◆ Available data ◆
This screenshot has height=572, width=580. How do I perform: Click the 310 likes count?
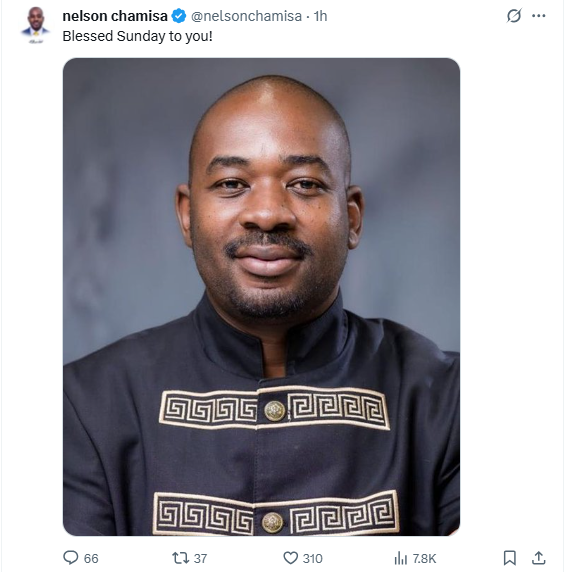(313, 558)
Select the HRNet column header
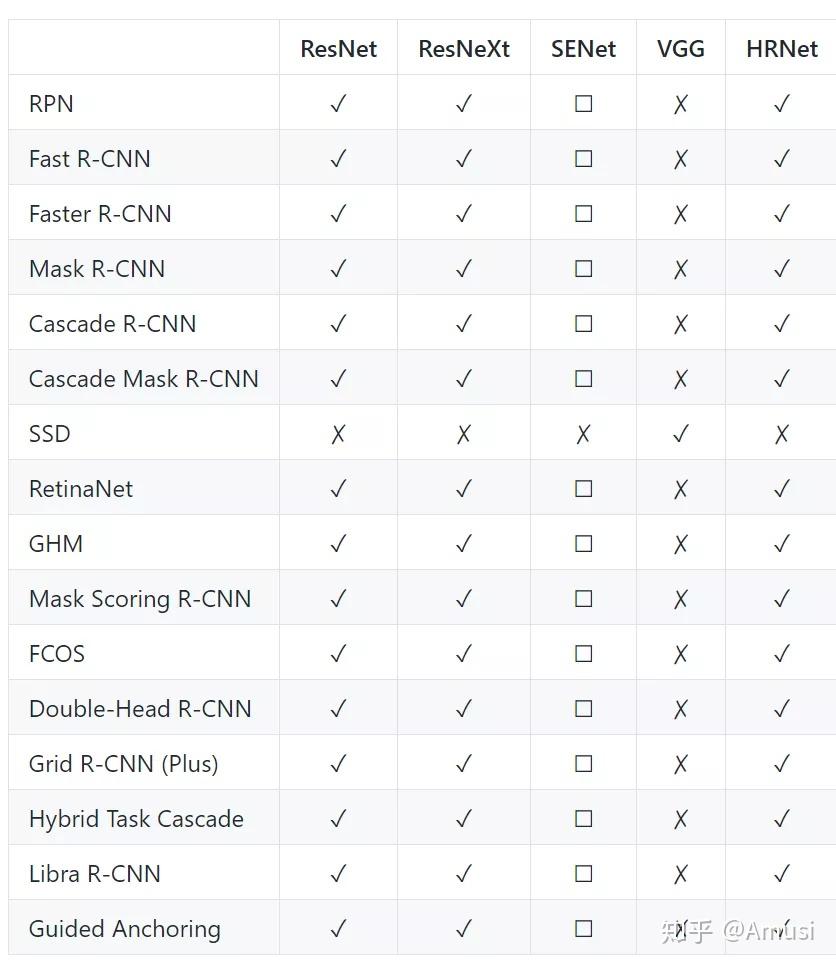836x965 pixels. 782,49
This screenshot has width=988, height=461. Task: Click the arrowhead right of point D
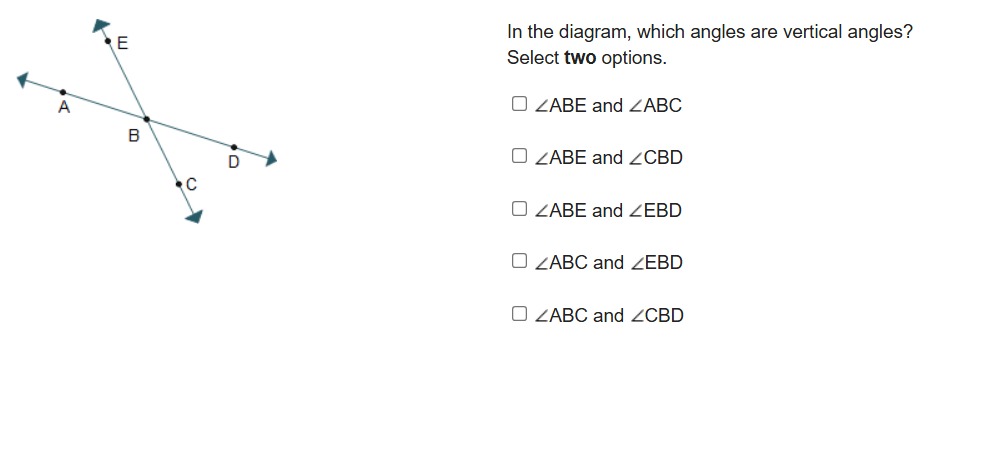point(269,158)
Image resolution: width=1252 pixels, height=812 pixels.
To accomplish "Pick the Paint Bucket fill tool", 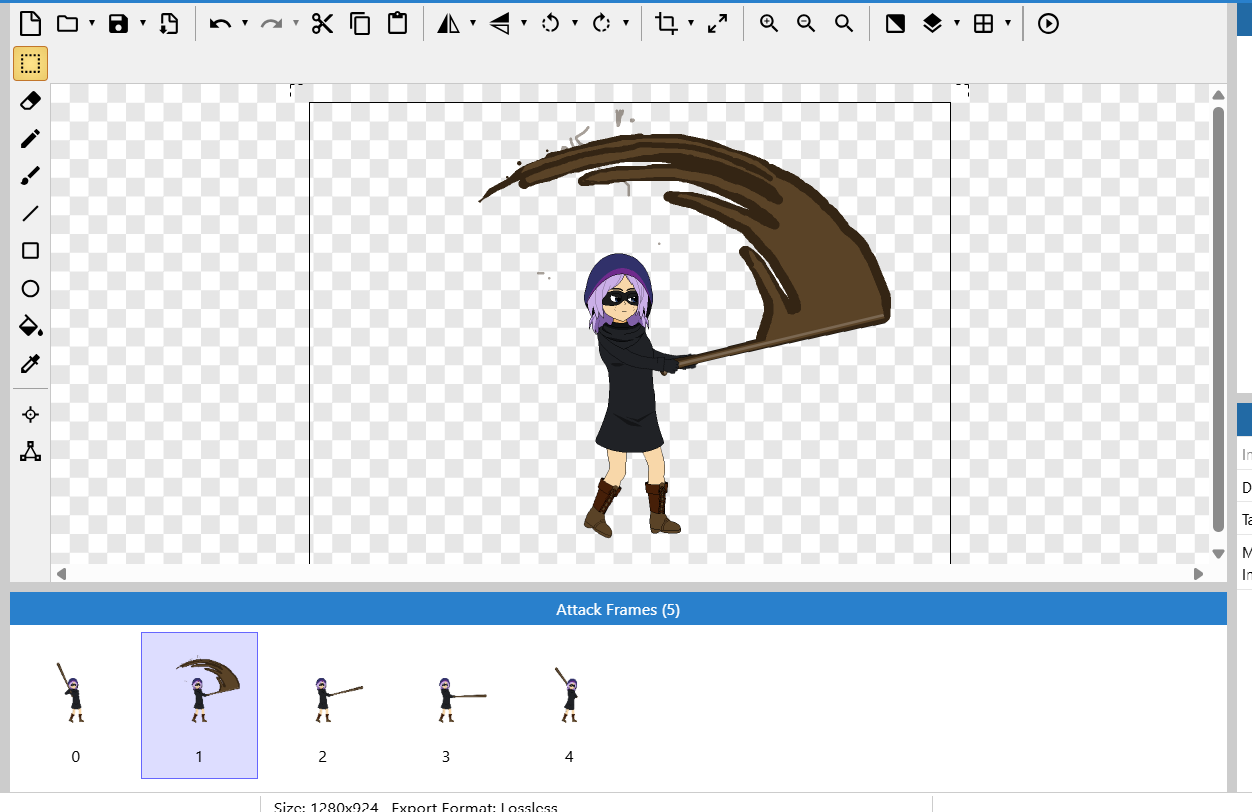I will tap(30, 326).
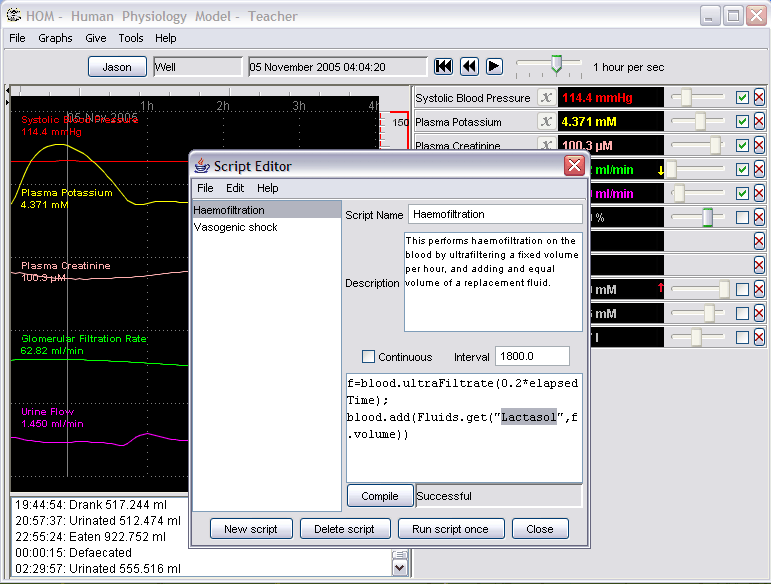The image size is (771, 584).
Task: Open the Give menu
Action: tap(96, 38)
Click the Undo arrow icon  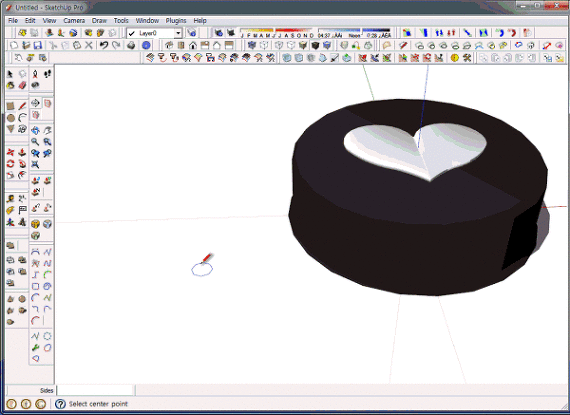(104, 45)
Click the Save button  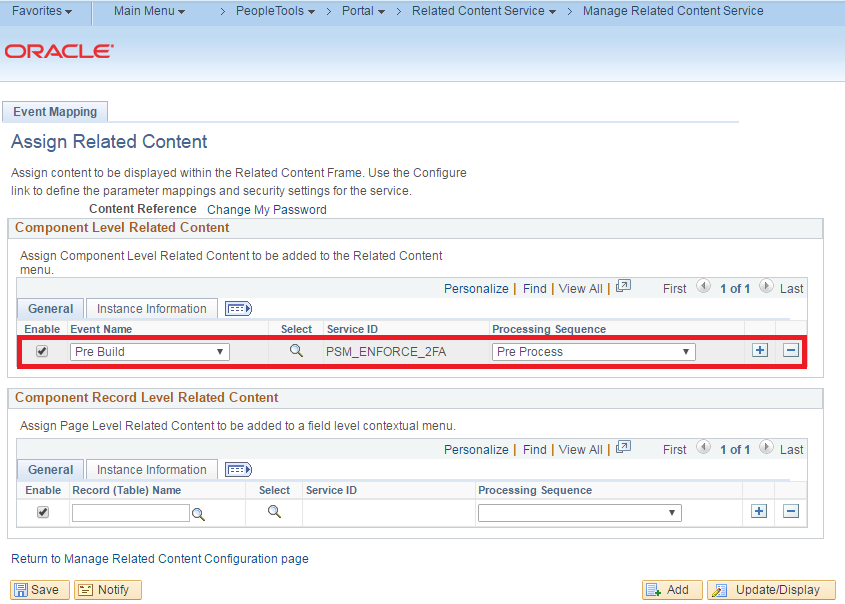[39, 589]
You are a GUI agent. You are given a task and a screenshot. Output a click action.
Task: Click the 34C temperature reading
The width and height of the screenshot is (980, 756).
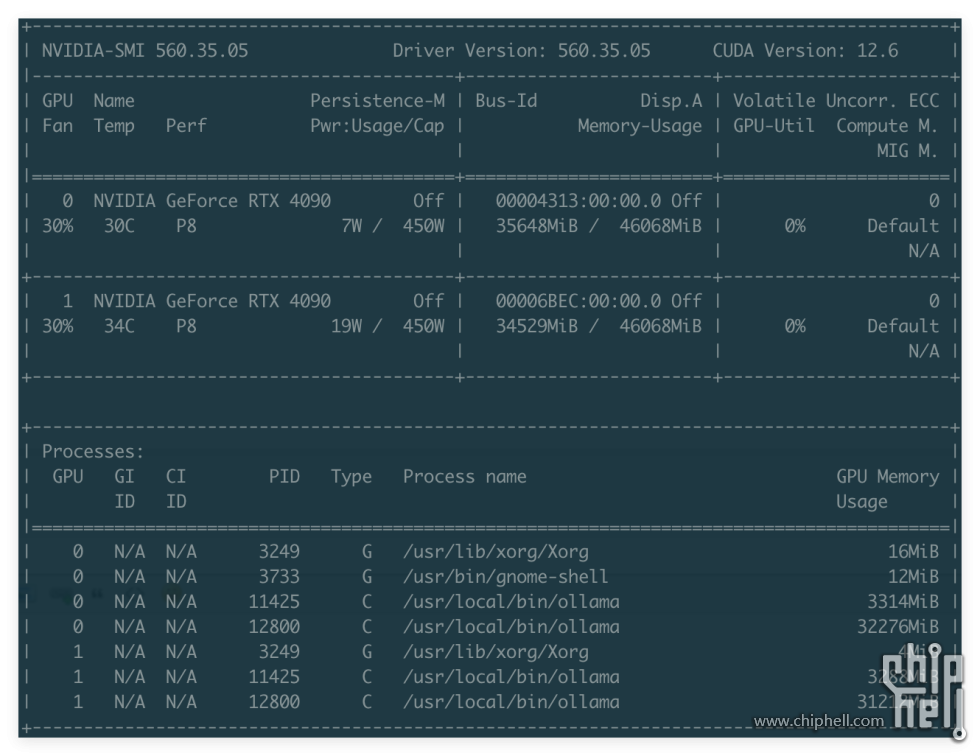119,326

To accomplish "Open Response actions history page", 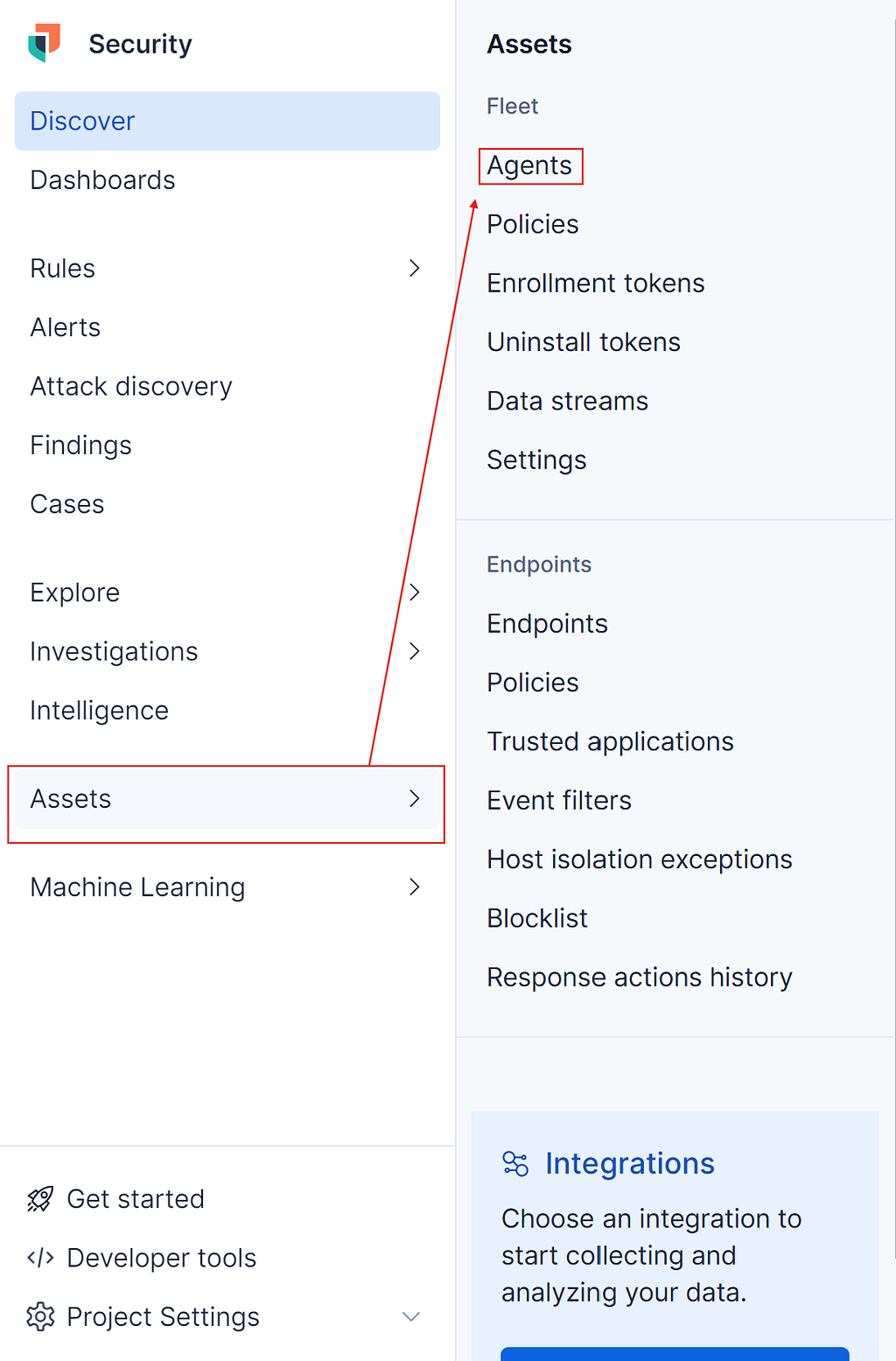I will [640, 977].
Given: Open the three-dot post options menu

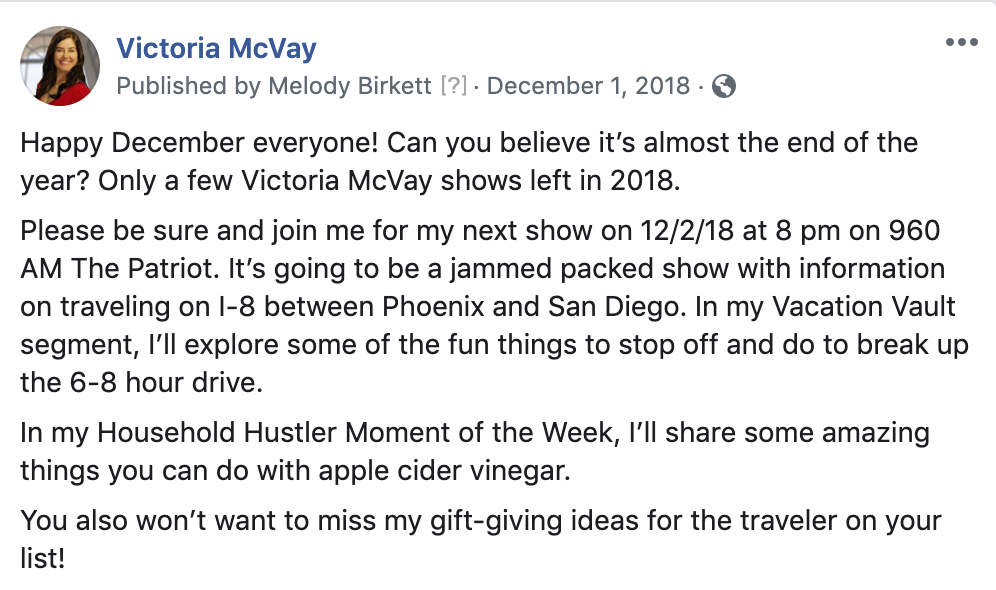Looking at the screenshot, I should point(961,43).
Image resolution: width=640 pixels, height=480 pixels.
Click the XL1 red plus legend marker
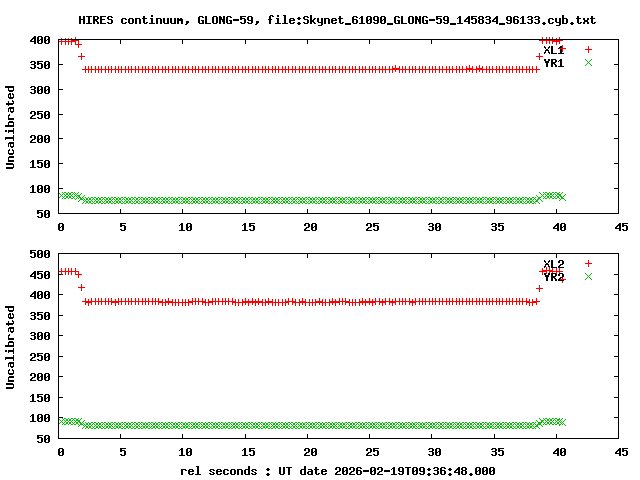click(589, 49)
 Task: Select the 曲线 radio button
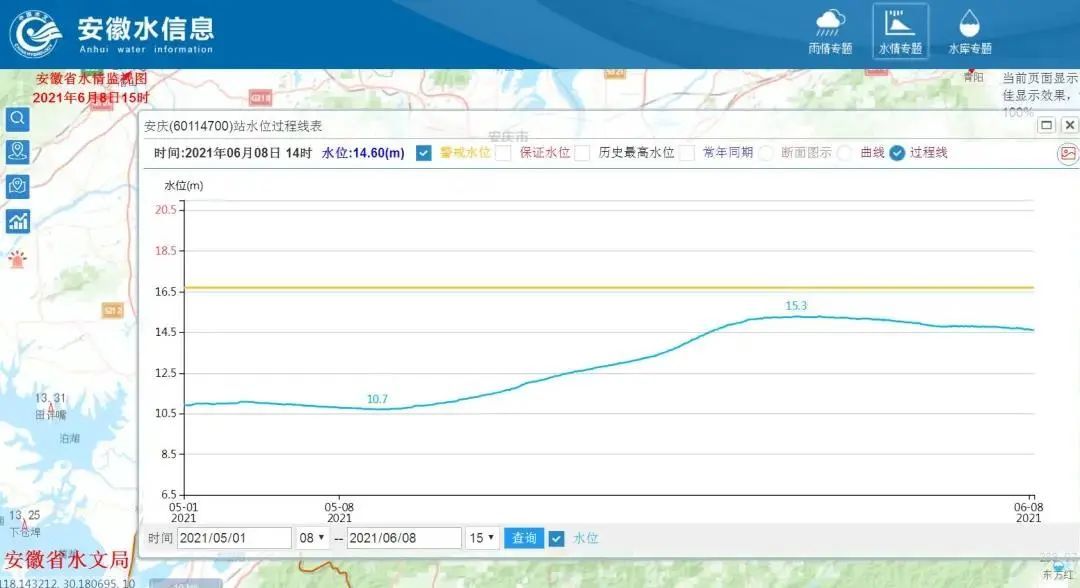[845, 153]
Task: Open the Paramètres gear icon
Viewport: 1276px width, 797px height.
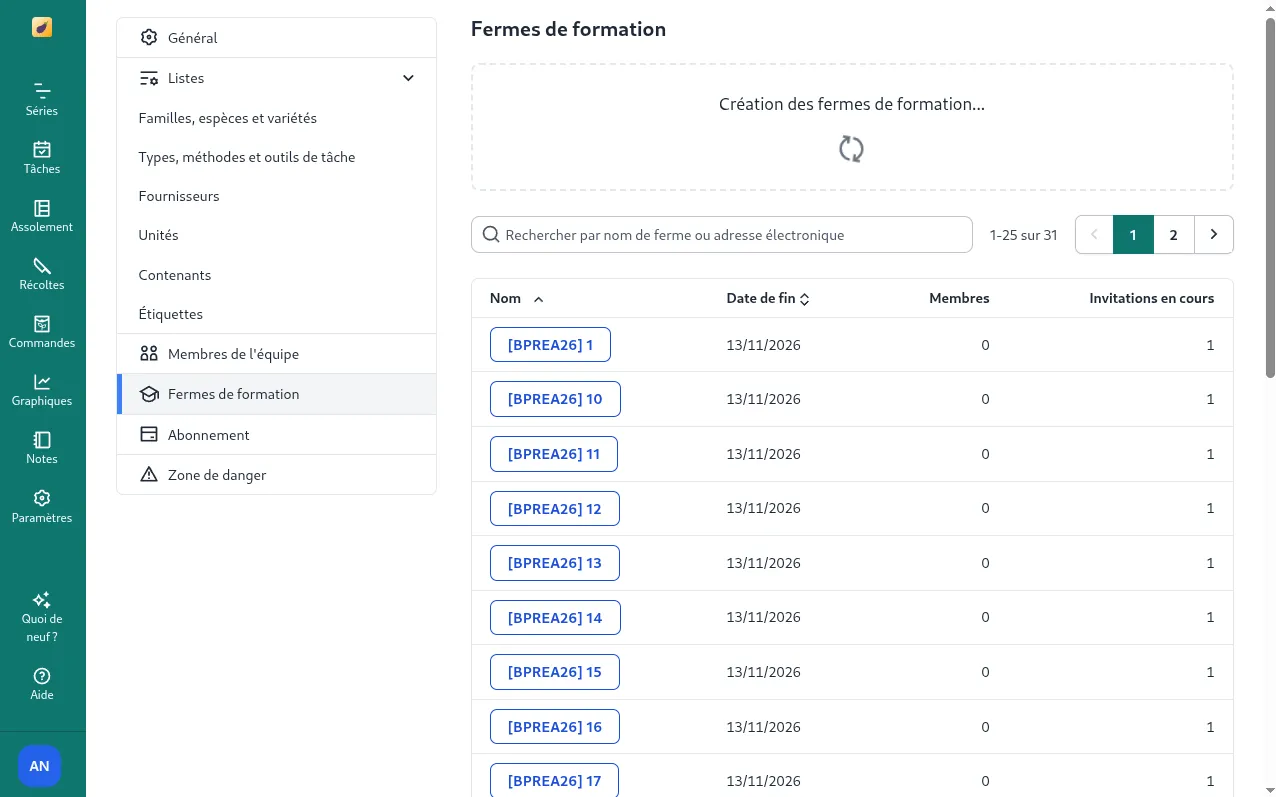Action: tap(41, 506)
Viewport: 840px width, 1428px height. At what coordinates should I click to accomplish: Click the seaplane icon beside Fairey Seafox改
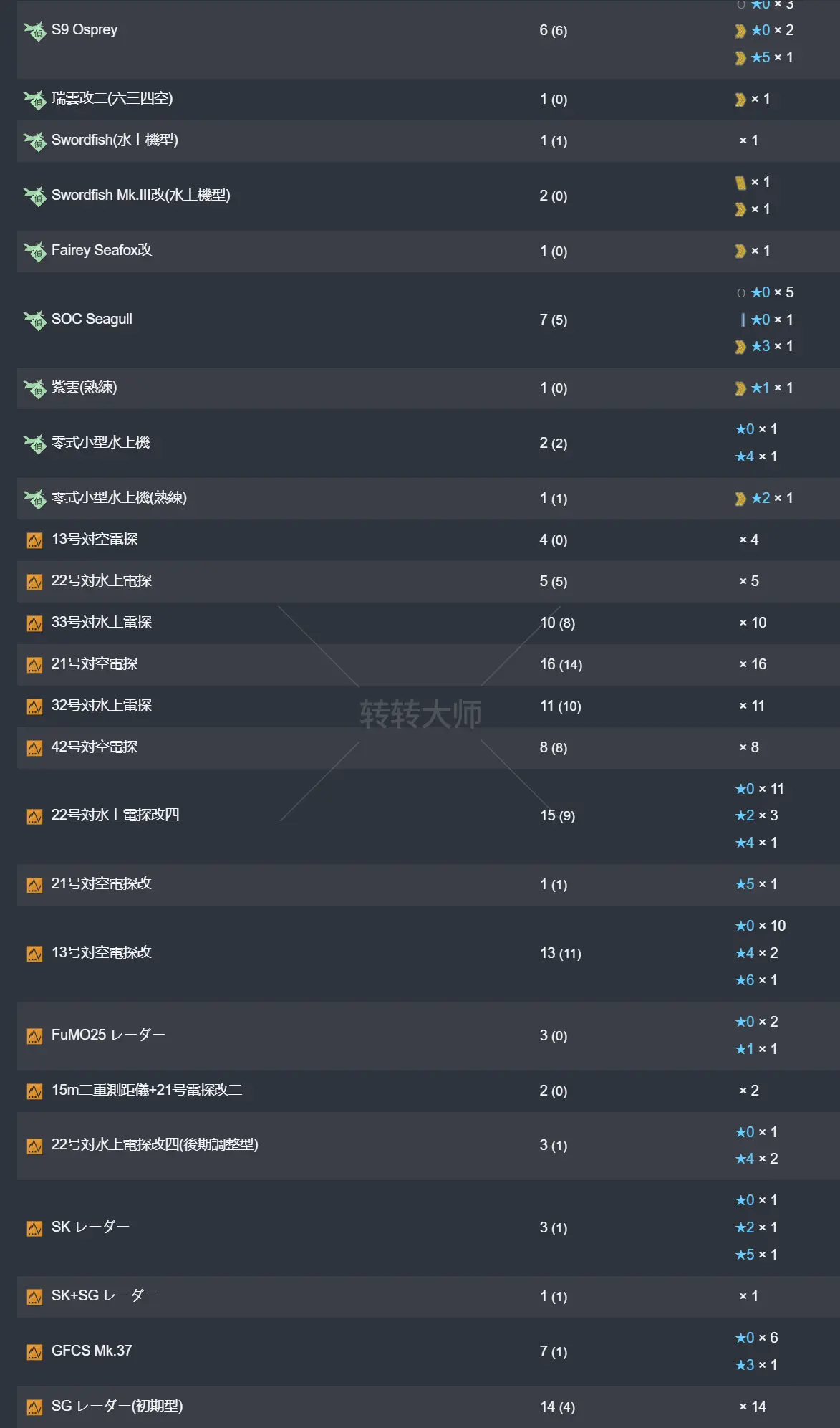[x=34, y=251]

◆ What the task requires ◆
Set the pictures aside and repeat only the lines from the one containing "Task: Open the Paramètres gear icon" through the last line of the entries above, exactly as they stand.

◆ Answer box ◆
Task: Open the Paramètres gear icon
Viewport: 1276px width, 797px height.
Action: tap(41, 506)
Viewport: 840px width, 1428px height. At what coordinates should I click to accomplish: Click the seaplane icon beside Fairey Seafox改
[x=34, y=251]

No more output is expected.